- WHAT YOU WILL DO:
Output, without alteration, the first line of the entries and each line after it, stopping with the line that contains "Contact | (1111, 21)".

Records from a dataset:
<<<<

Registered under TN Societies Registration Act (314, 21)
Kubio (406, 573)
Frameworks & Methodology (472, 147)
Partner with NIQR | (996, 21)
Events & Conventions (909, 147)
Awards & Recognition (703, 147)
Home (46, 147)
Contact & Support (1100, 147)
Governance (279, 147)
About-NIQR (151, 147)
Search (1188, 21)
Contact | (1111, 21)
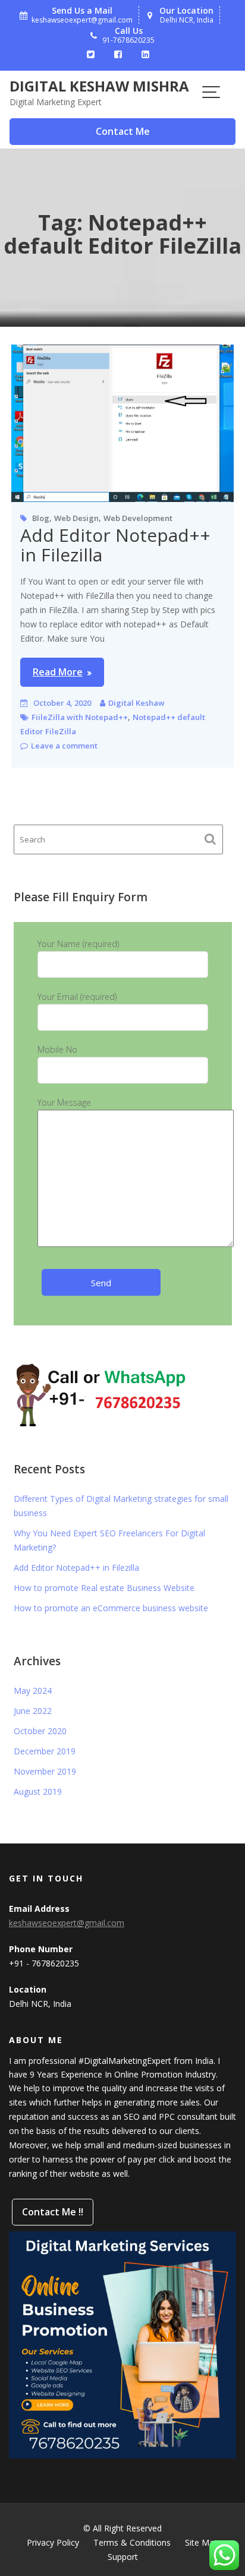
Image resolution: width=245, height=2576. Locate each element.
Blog (40, 518)
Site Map (202, 2542)
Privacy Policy (53, 2542)
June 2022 (33, 1710)
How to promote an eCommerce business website (111, 1608)
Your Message (64, 1102)
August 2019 (38, 1791)
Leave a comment (64, 745)
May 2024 (33, 1690)
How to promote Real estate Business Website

>>>>

- RESPONSE AREA:
Registered under TN Societies Registration Act (314, 21)
Kubio (406, 573)
Frameworks & Methodology (472, 147)
Partner with NIQR | (996, 21)
Events & Conventions (909, 147)
Awards & Recognition (703, 147)
Home (46, 147)
Contact & Support (1100, 147)
Governance (279, 147)
About-NIQR (151, 147)
Search (1188, 21)
Contact | (1111, 21)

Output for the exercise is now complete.